### Passage shown
------------------------
The Network Effects of Obesity
According to a study published in the New England Journal of Medicine, your friends can make you fat. So can your siblings or spouse, although less so. (Your neighbors, apparently, cannot.)
Among the 12,000+ people monitored over a 30-year span:
A person’s chances of becoming obese increased by 57% if he or she had a friend who became obese in a given interval. Among pairs of adult siblings, if one sibling became obese, the chance that the other would become obese increased by 40%. If one spouse became obese, the likelihood that the other spouse would become obese increased by 37%. These effects were not seen among neighbors in the immediate geographic location.
The study’s conclusion: “Obesity appears to spread through social ties.”
The full report is here. For a more humorous commentary, go here instead.
Chris Waugh illustrated these network effects in his fantastic talk at The Vine, drawing upon IDEO’s work with the CDC to counteract youth obesity, including the powerful (and poignant) example of Pie Ranch.
------------------------
### Data shown
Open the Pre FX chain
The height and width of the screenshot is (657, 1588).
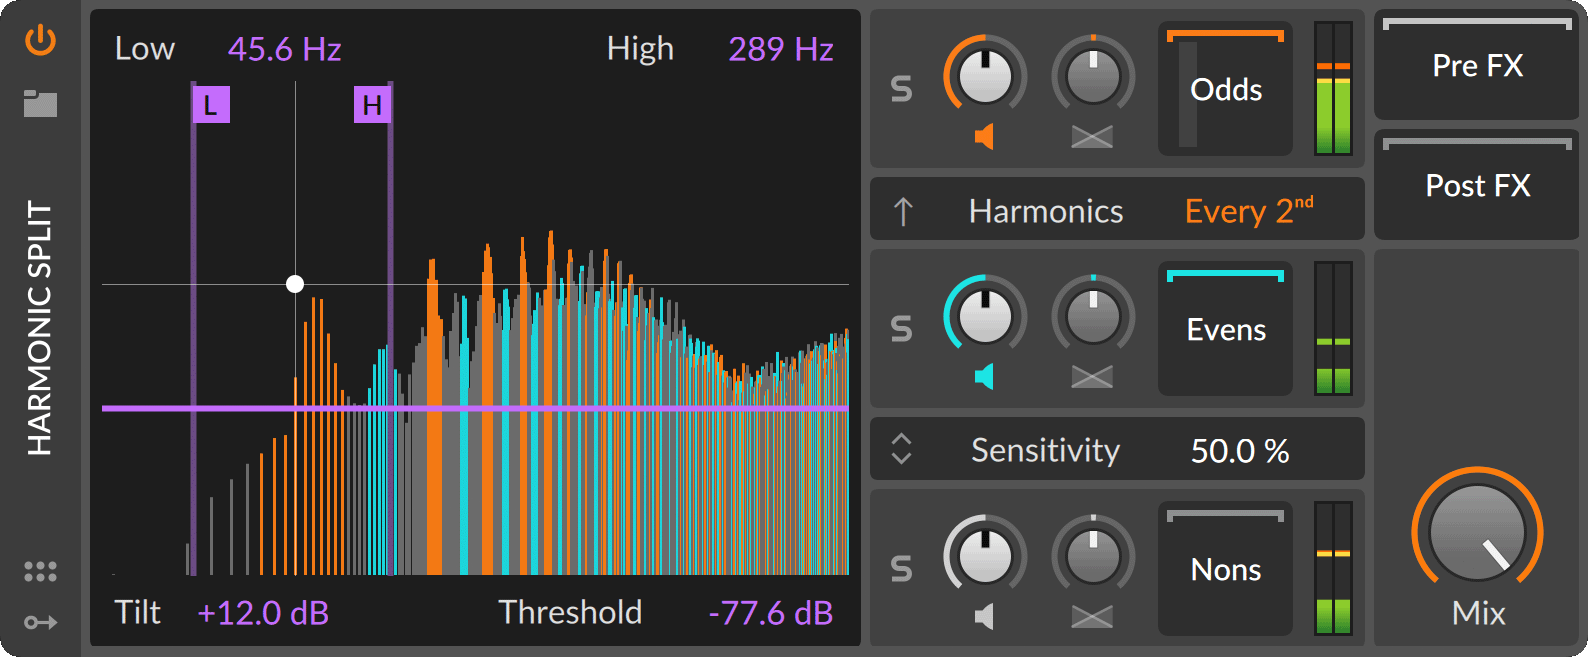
------------------------
### Work to complete
1: Transcribe the obesity article word for word, starting with "Among the 12,000+" and going on through "immediate geographic location.".
2: In one to three sentences, explain what findings in the obesity article support the study's conclusion that obesity appears to spread through social ties.
The data has nothing to do with the obesity article.

### Numbered answers
1:
Among the 12,000+ people monitored over a 30-year span:
A person’s chances of becoming obese increased by 57% if he or she had a friend who became obese in a given interval. Among pairs of adult siblings, if one sibling became obese, the chance that the other would become obese increased by 40%. If one spouse became obese, the likelihood that the other spouse would become obese increased by 37%. These effects were not seen among neighbors in the immediate geographic location.

2: Among more than 12,000 people tracked over 30 years, a person's chance of becoming obese rose by 57% if a friend became obese. It rose by 40% if a sibling did and by 37% if a spouse did. No such effect showed up among close neighbors, which points to social ties rather than shared location.